Discovers how local culture and venue concepts (e.g., bars vs. cafés) influence tipping behavior.
Provides actionable insights for restaurants to optimize service, staffing, and digital tip prompts.

How We Built It

We approached the project iteratively:

Data Integration: Merged bills.csv and venues.csv on venue_xref_id to create a comprehensive dataset.
Data Cleaning: Handled outliers, weird zero values, negatives, and missing values. For example, unknown venue concepts (up to 22% missing) were imputed using a Random Forest model after numerous trials on hyperparameters.
Exploratory Data Analysis (EDA): Used statistical methods and visualizations to uncover patterns in tip percentages and amounts by city and concept.
Memory Optimization: Transitioned from Jupyter Notebook to Google Colab to leverage its collaborative nature and manage large datasets (e.g., handling an 8-million-row bills dataset, around 3.3 GB in size) by optimizing numeric data types and employing careful memory management.
Iterative Refinement: We continuously revisited each stage—from cleaning to analysis—refining our methods until we achieved data quality that could support robust analysis.

Challenges We Ran Into

Data Cleaning: The dataset contained numerous outliers, strange zero values, and missing data. Each anomaly required a tailored approach:
- Handling unknown concepts (22% missing) and missing waiter UUIDs.
- Labeling negative values appropriately to distinguish between refunds and sales.
Memory Management: Google Colab’s 12 GB cap forced us to innovate with data downcasting and efficient memory usage, especially when processing large bills files.
Technical Learning Curve: Transitioning from prior limited experience with Jupyter Notebook to a more collaborative environment in Google Colab, and mastering techniques for large-scale data processing.
Modeling: Imputing unknown venue concepts with a Random Forest model was particularly challenging. It involved extensive trial-and-error with hyperparameters to achieve satisfactory accuracy.

Accomplishments That We're Proud Of

Successfully merging and cleaning two complex datasets to produce a unified, analysis-ready dataset.
Developing a robust data cleaning pipeline that effectively handled a variety of data quality issues.
Implementing a predictive model to impute missing venue concepts, which significantly enhanced our analysis.
Extracting meaningful insights on tipping behavior that can directly inform restaurant operations.
Overcoming memory and computational challenges in Google Colab, ensuring our analysis could scale with the data.

What We Learned

Iterative Development: There is no single script that solves all problems. Iterative refinement—from cleaning to modeling—proved essential.
Collaboration is Key: Sharing responsibilities and learning from one another’s expertise greatly enhanced our problem-solving capabilities.
Importance of Data Quality: Robust data cleaning is foundational; addressing anomalies early on leads to more reliable analyses.
Resource Management: Efficient data handling and memory optimization are critical when dealing with large datasets.
Modeling Nuances: Even with advanced models like Random Forests, tuning and validation are crucial, especially when imputing high-impact features like venue concepts.

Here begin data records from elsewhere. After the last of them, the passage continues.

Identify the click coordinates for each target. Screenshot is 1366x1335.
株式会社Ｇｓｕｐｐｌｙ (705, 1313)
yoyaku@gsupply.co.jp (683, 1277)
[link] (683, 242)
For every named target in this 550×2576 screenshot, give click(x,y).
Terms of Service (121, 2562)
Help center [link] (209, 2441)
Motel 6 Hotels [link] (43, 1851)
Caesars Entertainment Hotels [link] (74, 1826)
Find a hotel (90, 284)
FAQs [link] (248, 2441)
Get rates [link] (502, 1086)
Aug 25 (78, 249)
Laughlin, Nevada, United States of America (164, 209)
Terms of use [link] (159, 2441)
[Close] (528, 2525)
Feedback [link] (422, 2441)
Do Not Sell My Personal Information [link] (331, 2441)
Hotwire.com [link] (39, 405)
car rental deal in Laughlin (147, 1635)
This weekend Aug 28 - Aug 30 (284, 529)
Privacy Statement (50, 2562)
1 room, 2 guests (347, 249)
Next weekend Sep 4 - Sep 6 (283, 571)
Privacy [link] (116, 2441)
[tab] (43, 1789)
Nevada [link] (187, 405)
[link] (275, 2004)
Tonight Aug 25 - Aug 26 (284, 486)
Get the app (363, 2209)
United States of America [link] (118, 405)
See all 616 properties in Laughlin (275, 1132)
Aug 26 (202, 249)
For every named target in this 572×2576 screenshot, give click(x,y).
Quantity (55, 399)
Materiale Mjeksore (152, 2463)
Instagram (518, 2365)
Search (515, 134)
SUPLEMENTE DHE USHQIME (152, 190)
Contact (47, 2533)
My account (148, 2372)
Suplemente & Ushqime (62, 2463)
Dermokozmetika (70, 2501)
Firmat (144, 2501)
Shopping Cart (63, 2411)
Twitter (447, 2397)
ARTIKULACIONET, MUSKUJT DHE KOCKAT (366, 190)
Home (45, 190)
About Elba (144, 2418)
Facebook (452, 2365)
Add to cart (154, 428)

What's Next for ChabaCrunch

Moving forward, we plan to expand our analysis by:

Integrating external data sources (e.g., local economic indicators, weather data) to deepen our understanding of tipping behaviors.
Enhancing our predictive models to cover other facets of restaurant operations, such as sales forecasting or staffing recommendations.
Developing interactive dashboards to allow real-time exploration of tipping trends.
Exploring new projects that merge Machine Learning, HCI, and Data Visualization, such as real-time collaborative coding platforms or AI-powered course schedulers.
Continuing to innovate collaboratively and leverage our learnings to tackle even more technically ambitious challenges.

ChabaCrunch is not just a project—it’s a stepping stone to building scalable, impactful systems in the real world, driven by data, collaboration, and a passion for solving complex problems.